What is needed —
Please return, word for word, the line containing "Image resolution: width=864" and each line after it through the end of the data below, and nothing else.

Exercise inputs —
====
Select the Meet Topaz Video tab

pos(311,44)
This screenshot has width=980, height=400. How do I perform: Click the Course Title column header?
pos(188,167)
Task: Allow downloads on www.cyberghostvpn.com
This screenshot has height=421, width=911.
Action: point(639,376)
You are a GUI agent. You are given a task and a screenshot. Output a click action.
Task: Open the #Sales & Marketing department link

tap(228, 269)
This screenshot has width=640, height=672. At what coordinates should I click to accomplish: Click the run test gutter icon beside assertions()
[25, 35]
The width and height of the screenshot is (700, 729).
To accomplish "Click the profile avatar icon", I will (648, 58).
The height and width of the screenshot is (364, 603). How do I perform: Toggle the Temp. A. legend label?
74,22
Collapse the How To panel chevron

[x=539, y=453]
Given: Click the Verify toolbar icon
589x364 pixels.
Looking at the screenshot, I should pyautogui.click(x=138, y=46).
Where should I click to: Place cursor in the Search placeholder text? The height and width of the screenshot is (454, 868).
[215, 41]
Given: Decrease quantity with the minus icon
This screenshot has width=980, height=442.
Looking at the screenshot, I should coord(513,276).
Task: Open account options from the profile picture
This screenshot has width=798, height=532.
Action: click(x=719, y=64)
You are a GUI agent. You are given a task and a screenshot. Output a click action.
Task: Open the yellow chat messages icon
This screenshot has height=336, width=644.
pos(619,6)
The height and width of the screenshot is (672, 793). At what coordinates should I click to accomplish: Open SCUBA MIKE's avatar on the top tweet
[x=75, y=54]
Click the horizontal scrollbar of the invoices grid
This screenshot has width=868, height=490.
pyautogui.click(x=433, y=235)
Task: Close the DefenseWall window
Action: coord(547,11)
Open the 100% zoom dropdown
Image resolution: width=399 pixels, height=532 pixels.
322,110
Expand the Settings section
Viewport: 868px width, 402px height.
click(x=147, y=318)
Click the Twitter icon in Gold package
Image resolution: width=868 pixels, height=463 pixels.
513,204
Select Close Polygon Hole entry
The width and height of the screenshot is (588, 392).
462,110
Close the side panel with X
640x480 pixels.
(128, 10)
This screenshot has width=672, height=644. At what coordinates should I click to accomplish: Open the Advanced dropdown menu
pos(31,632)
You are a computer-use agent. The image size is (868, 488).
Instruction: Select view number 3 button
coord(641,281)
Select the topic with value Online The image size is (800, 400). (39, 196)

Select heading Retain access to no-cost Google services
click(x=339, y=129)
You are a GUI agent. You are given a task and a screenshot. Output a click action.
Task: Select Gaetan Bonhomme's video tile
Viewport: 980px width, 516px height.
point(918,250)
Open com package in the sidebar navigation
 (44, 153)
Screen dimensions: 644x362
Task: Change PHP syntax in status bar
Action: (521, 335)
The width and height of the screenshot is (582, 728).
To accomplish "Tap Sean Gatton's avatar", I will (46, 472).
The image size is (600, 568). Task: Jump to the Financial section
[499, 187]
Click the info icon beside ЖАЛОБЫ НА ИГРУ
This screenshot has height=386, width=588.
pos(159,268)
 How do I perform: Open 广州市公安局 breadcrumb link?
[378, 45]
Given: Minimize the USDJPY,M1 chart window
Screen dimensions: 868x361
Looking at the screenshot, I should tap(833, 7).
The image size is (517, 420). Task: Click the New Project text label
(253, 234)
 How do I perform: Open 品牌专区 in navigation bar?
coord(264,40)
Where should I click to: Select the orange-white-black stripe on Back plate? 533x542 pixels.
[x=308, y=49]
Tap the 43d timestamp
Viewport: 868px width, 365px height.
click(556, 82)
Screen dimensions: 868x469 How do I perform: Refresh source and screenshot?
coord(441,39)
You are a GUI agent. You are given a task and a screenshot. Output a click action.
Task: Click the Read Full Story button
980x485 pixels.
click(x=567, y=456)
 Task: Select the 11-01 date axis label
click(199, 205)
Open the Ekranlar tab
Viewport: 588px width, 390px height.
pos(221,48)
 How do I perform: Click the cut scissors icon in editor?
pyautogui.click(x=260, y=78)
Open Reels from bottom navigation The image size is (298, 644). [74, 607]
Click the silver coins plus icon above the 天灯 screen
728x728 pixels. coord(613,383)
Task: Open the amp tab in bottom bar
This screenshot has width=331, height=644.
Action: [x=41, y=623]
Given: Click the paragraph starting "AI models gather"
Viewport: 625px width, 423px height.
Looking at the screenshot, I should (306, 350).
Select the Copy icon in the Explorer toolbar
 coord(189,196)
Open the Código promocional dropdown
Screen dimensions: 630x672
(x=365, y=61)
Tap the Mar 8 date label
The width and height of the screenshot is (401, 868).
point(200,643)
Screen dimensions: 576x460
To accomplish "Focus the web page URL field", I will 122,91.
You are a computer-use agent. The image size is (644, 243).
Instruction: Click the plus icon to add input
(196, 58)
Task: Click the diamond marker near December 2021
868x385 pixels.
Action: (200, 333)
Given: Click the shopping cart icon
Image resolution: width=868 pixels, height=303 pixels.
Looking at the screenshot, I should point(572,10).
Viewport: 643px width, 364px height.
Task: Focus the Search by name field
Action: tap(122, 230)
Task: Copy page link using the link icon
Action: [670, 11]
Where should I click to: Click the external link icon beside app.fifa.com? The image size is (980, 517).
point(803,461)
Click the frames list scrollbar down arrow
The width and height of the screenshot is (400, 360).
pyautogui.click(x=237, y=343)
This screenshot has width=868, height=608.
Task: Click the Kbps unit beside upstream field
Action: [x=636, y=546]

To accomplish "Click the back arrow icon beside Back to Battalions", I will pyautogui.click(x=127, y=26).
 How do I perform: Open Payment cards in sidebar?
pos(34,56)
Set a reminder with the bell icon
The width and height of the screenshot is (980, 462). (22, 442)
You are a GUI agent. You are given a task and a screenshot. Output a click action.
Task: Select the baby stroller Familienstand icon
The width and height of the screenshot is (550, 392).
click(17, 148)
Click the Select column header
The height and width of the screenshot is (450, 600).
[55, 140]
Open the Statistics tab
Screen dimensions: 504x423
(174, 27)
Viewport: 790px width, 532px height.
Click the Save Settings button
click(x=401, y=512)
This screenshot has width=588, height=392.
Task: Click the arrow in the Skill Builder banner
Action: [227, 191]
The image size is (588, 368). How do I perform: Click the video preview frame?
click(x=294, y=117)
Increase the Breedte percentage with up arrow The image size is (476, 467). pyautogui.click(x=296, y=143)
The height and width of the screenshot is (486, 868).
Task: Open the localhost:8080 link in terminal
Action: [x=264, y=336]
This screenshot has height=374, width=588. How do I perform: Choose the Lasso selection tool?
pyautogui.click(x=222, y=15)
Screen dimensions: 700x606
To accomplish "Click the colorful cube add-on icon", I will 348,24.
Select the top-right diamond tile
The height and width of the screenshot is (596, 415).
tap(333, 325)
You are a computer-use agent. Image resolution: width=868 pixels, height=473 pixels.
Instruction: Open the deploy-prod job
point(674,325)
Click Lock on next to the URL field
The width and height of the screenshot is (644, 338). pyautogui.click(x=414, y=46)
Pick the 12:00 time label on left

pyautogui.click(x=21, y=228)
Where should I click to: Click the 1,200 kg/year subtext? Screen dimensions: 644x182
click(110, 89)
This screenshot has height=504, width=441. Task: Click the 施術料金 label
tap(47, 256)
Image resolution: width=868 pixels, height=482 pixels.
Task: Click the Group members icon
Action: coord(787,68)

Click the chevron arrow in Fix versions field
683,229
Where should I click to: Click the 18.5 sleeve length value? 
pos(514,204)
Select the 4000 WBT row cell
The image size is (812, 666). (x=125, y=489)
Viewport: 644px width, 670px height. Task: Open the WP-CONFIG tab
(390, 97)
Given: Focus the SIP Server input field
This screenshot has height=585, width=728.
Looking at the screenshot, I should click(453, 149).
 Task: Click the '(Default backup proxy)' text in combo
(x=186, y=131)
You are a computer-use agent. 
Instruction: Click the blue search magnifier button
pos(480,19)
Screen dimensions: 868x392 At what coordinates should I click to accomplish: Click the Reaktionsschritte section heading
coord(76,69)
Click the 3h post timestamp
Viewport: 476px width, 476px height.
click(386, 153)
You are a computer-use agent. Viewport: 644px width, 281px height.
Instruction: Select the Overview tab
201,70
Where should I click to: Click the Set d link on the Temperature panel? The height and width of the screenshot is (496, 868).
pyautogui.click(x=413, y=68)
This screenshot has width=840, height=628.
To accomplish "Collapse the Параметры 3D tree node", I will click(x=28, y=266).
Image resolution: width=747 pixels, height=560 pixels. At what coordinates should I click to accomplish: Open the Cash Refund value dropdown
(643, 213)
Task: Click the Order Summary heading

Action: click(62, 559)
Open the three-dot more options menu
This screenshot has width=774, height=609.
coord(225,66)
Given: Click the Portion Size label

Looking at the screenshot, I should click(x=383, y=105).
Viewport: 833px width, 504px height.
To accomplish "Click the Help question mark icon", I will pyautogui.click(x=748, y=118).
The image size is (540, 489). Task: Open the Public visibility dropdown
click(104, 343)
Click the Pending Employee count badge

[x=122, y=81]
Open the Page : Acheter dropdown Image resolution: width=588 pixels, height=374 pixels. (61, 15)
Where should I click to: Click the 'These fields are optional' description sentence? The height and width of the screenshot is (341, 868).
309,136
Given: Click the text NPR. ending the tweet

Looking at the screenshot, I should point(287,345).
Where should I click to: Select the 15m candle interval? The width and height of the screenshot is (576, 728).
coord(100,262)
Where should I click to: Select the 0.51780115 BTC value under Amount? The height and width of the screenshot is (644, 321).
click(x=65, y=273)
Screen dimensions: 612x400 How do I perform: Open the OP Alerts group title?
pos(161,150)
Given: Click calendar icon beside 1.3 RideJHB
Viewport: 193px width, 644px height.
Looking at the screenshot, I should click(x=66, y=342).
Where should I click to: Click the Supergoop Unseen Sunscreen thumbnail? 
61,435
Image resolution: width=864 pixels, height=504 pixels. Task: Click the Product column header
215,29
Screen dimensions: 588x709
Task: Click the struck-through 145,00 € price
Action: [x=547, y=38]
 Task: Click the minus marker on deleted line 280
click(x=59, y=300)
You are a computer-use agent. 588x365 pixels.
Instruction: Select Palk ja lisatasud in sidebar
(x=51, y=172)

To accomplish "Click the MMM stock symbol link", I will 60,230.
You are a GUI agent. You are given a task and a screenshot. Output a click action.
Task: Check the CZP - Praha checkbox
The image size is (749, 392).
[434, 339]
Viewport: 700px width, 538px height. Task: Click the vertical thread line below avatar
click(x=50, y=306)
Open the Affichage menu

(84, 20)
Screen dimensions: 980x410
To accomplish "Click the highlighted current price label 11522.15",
====
Output below —
Image resolution: width=864 pixels, height=504 pixels. Task: Click the Product column header
215,29
Screen dimensions: 588x709
Task: Click the struck-through 145,00 € price
Action: [x=547, y=38]
 Task: Click the minus marker on deleted line 280
click(x=59, y=300)
You are a computer-use agent. 588x365 pixels.
Instruction: Select Palk ja lisatasud in sidebar
(x=51, y=172)

To accomplish "Click the MMM stock symbol link", I will 60,230.
You are a GUI agent. You are given a task and a screenshot. Output a click action.
Task: Check the CZP - Praha checkbox
The image size is (749, 392).
[434, 339]
Viewport: 700px width, 538px height. Task: Click the vertical thread line below avatar
click(x=50, y=306)
Open the Affichage menu

(84, 20)
Screen dimensions: 980x410
To accomplish "Click the highlighted current price label 11522.15",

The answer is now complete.